HALIFAX -- Nova Scotia reported six new cases of COVID-19 on Saturday, bringing the total number of active cases to 95.

Four of the cases are in the Central Zone, and two cases are in the Eastern Zone. All cases are under investigation.

With the new cases, Nova Scotians are being urged to continue to practice precautionary measures.

"As we get into the holiday season, weekends are usually filled with friends, family and shopping, but this year must be different," said Premier Stephen McNeil. "We need to limit our social contacts and non-essential travel, and follow all the other public health protocols. That is how we protect each other and slow the spread of COVID-19."

"It is encouraging to see new case numbers go below the double-digits we have been seeing but it is too soon to relax now," said Nova Scotia's chief medical officer of health Dr. Robert Strang. "We must remain diligent and continue to follow public health orders and advice so we can keep our citizens safe."


On Friday, Nova Scotia Health Authority's labs completed 1,410 Nova Scotia tests.

Since October 1, Nova Scotia has completed 74,664 tests. Of those tests, there have been 275 positive COVID-19 cases, of which 180 have recovered; There have been no deaths.

No one is currently in hospital.

Cases range in age from under 10 to over 70.

There are cases confirmed across the province, but most have been identified in the Central Zone, which contains the Halifax Regional Municipality.

The provincial government says cumulative cases by zone may change as data is updated in Panorama, the province's electronic information system.


On Friday, 276 tests were administered at a rapid-testing pop-up site in Halifax – no positive test results were identified at the site.

On Saturday, rapid testing continued with a pop-up testing site at the Halifax Central Library.

The testing site presented an opportunity for residents to ensure they were COVID-19-free before stepping out anywhere too public. On top of giving peace of mind to all who received a test, the process was hassle-free for most.

"I think we parked like five minutes ago, and we've already been in and out," said resident Ryley Urban, who got tested before gift shopping with her friend, Ian Tenhaff.

"It's one extra step on top of the mask," said Tenhaff of the precautionary measure. "Just part of the civic duty."

As new restrictions have clamped down, rapid testing sites, like the one at the library, have popped up across the HRM.

Of the more than 7,000 rapid tests done, tests revealed people who didn't have COVID-19 symptoms potentially had the virus – 22 times.

"Even one positive is a bonus; having more than that is amazing," says infectious disease specialist Dr. Lisa Barrett. "This is a little bit of a virus hunt."

COVID-19 restrictions for retail, restaurants and gyms in the Halifax area and Hants County have been extended until December 16.
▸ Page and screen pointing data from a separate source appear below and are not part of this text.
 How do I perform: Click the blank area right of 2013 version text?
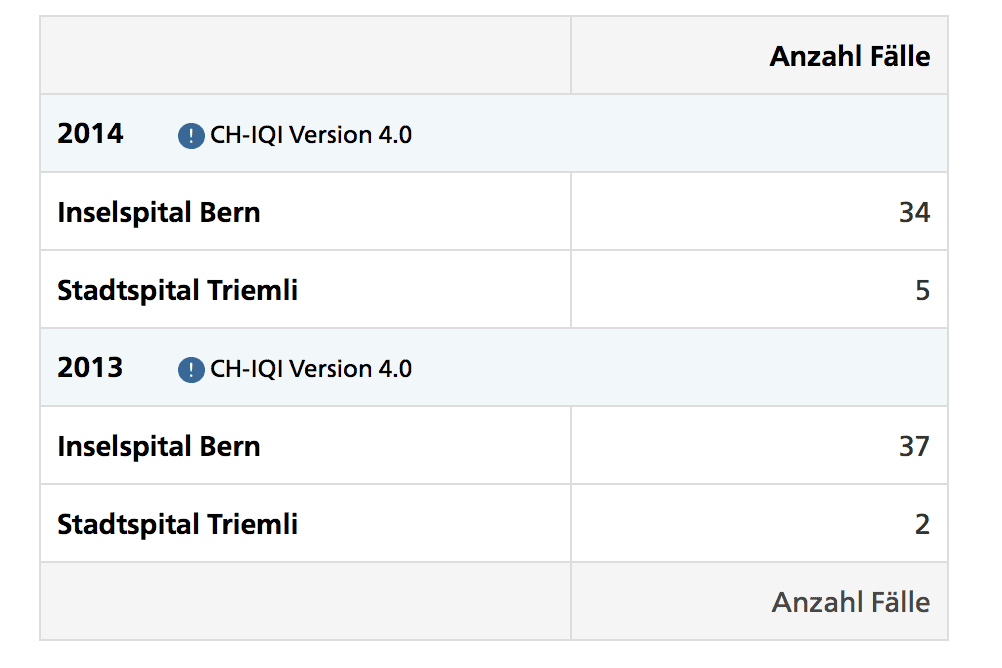pyautogui.click(x=680, y=369)
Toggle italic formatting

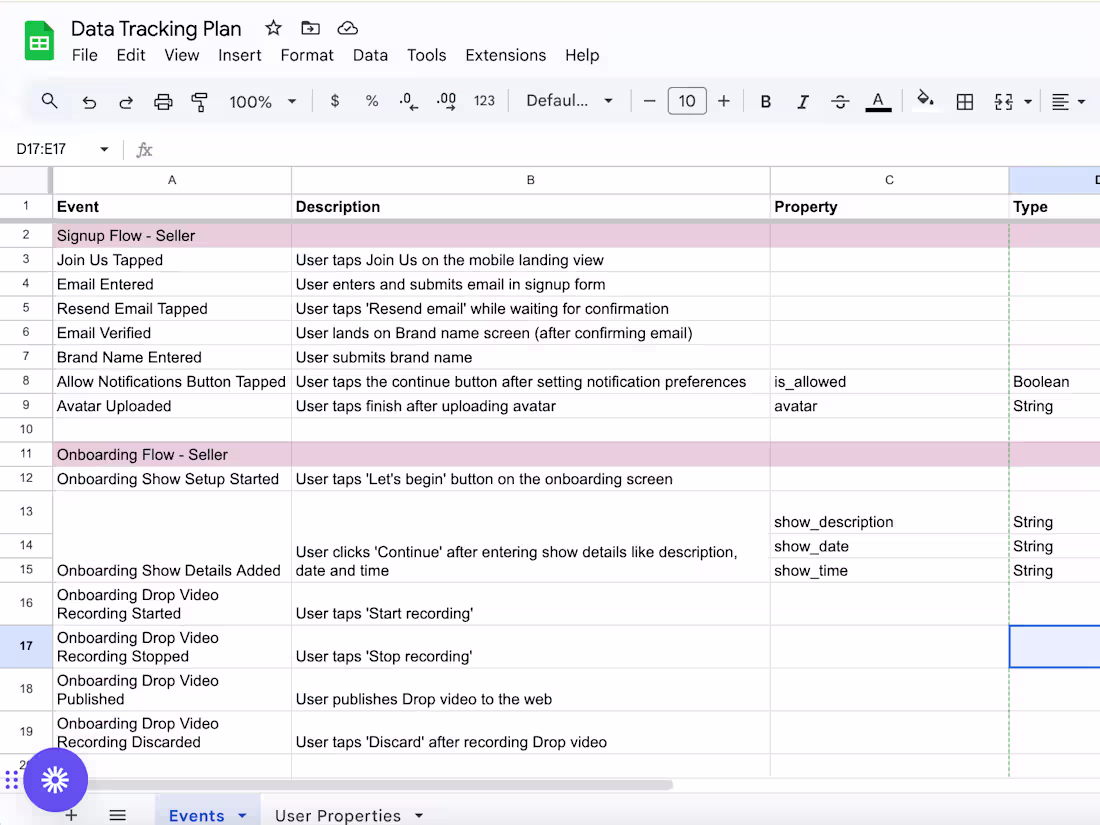coord(802,101)
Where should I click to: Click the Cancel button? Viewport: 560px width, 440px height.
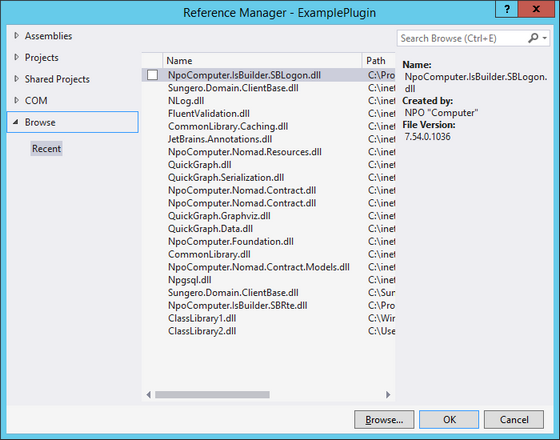[x=514, y=419]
Following a week where new cases were in the double digits in Nova Scotia, Sunday's much lower new case count is encouraging, but health officials say it's too early to relax.

Plans are in the works to expand asymptomatic testing sites targeting people aged 16 to 35 – who are socializing without physical distancing and often with different groups.

"I want to be clear that this is not about people getting in trouble," said Dr. Strang on Friday during a press conference. "No one is going to be fined as part of this initiative; you're not going to be asked why you're coming for testing."

Meanwhile, announcements concerning where new testing sites will be are expected on Monday.


Canada's COVID-19 Alert app is available in Nova Scotia.

The app, which can be downloaded through the Apple App Store or Google Play, notifies users if they may have been exposed to someone who has tested positive for COVID-19.


Anyone who experiences a fever or new or worsening cough, or two or more of the following new or worsening symptoms, is encouraged to take an online test or call 811 to determine if they need to be tested for COVID-19:

  • Sore throat
  • Headache
  • Shortness of breath
  • Runny nose/nasal congestion


Anyone who tests positive for COVID-19 is required to self-isolate at home, away from the public, for 14 days.

Anyone who travels to Nova Scotia from outside the Atlantic region for non-essential reasons is required to self-isolate for 14 days and must fill out a self-declaration form before coming to the province. Travellers must self-isolate alone, away from others. If they cannot self-isolate alone, their entire household must also self-isolate for 14 days.

Residents of New Brunswick, Prince Edward Island and Newfoundland and Labrador are not required to self-isolate when travelling to Nova Scotia, but they must be prepared to provide proof of their place of residency at provincial borders.

Visitors from outside the Atlantic region who have already self-isolated in another Atlantic province for 14 days may travel to Nova Scotia without having to self-isolate again.

It is mandatory to wear a face mask in indoor public spaces in Nova Scotia.